Lead is a metal that was used for almost everything at one time. It was in gasoline, in plumbing pipes, and even on our dishes. Most significantly, it has been used in paint pigment for hundreds of years, almost all of the celebrated paintings of the Renaissance masters, for example, contain lead-based pigments. Lead continued to be used until the 1970s, and almost every home built before 1950 was painted with lead-based paint.
However, eventually it was discovered that lead is toxic to humans, especially young children, and its use was phased out. In 1971 it was banned in gasoline in the US (in the UK it wasn’t until 2000) and in 1978 it was banned in paint. This has led to a lot of people remediating their homes in one way or another, but not all homes have been treated, especially antique or historic homes.
What should you do if you suspect there is lead in your dwelling or potential purchase?
Test for Lead
If your home or apartment was built before 1978, you definitely want to test for lead. This is especially important if there are areas where paint is chipping or flaking, or if you have children under 6, elderly people, or people with breathing difficulties such as asthma living with you. The urgency to remove or remediate lead is not as high for healthy adults, but it is still a good idea anyway. You can do this by hiring a professional or purchasing a test kit from a hardware store. If it is established that there is lead paint in the house, you have several options to remove it, all with their own pros and cons.

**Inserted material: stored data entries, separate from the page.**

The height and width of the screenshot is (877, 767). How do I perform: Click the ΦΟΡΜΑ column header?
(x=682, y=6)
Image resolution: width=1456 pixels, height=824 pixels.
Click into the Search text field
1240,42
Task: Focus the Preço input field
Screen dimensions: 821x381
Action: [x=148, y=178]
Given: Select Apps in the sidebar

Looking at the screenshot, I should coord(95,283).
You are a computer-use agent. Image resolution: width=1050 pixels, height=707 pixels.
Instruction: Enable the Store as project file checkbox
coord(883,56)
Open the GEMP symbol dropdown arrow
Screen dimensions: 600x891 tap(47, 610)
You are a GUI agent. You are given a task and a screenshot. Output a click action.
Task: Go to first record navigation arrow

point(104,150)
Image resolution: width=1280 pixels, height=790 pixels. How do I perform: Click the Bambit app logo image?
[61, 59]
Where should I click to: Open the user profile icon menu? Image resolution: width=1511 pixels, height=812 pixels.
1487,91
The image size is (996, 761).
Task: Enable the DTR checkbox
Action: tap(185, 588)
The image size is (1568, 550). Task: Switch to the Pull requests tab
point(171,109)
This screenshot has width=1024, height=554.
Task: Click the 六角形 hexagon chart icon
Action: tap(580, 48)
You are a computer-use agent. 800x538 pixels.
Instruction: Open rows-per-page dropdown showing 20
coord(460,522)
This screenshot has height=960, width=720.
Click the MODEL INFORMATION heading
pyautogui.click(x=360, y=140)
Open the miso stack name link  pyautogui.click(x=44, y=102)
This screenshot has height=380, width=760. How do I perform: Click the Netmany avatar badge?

Lead Paint Removal & Replacement
The most efficient way to get rid of the effects of lead paint for good is to remove and replace it. This can be costly, but it covers all the bases. You can hire professionals, or you can do it yourself. If you choose to do it yourself, the most important thing is to follow safety precautions as you would for dust or asbestos. Wear protective clothing and headgear to keep from inhaling paint chips and seal the room so no particles escape from windows and doorways or through vents. Even removing the paint entirely can create hazards during the process and disposal because of the possibility of contamination of air, water, or soil.
A less expensive way of remediating lead paint is encapsulation. There are paints available that trap the lead paint underneath, covering it completely and preventing the toxic particles and fumes from escaping. While this is less costly and much easier to do oneself, it also is not foolproof. Like all paint, encapsulation paint wears off with use, so heavily-trafficked areas, such as door and window frames, will need to be monitored and redone more frequently. However, for broad spaces, such as walls and ceilings, encapsulation is a very cost-effective way to remediate lead paint.
A third way to deal with lead paint is to enclose it other material, trapping the lead surfaces behind other surfaces. This keeps any flakes or particles from being released into the air, and is ideal for antique and historic homes since it preserves the original structure. However, as with encapsulation, high traffic areas of the home will have to be treated either more frequently or another way. This is a little more expensive than encapsulation but is worth the extra cost in certain situations.
Tips & Tricks
Whether you choose to do it yourself or hire a professional, there are a lot of things to keep in mind when it comes to lead paint in your home.
- Lead paint is more likely to be found in older homes, but the likelihood of a home built between 1950 and 1978 having lead paint is higher in urban areas. This is especially true on the Eastern seaboard cities such as New York and Baltimore, or industrial cities like Cleveland or Milwaukee.
- If you are on a limited budget, you should prioritize any childrens’ rooms. Children, especially those under the age of 6, are particularly susceptible to lead poisoning, and the effects are irreversible.
- Use a combination of all three methods discussed above. This is the least expensive and safest way to go about lead paint remediation. Remove paint from high traffic areas, and encapsulate or enclose it in broader spaces. You can always change your mind and encapsulate an area you enclosed or vice versa.
- No matter what method you choose, you should keep the room moist to collect any dust particles that may become airborne during the remediation. These could bear some of the very lead you are trying to contain, which can be breathed in or find its way into the water or soil. Dust sticks to moisture, clumps up, and is easier to clean. This is an important precaution if you are removing the paint, but is a good tip to follow when dealing with any lead paint.
Lead poisoning is a major health hazard that cannot be reversed. Avoiding it means avoiding a lifetime of health problems that could be fatal, especially for vulnerable populations. Being smart and following the above techniques will help keep your remediation efforts both safe and budget-friendly!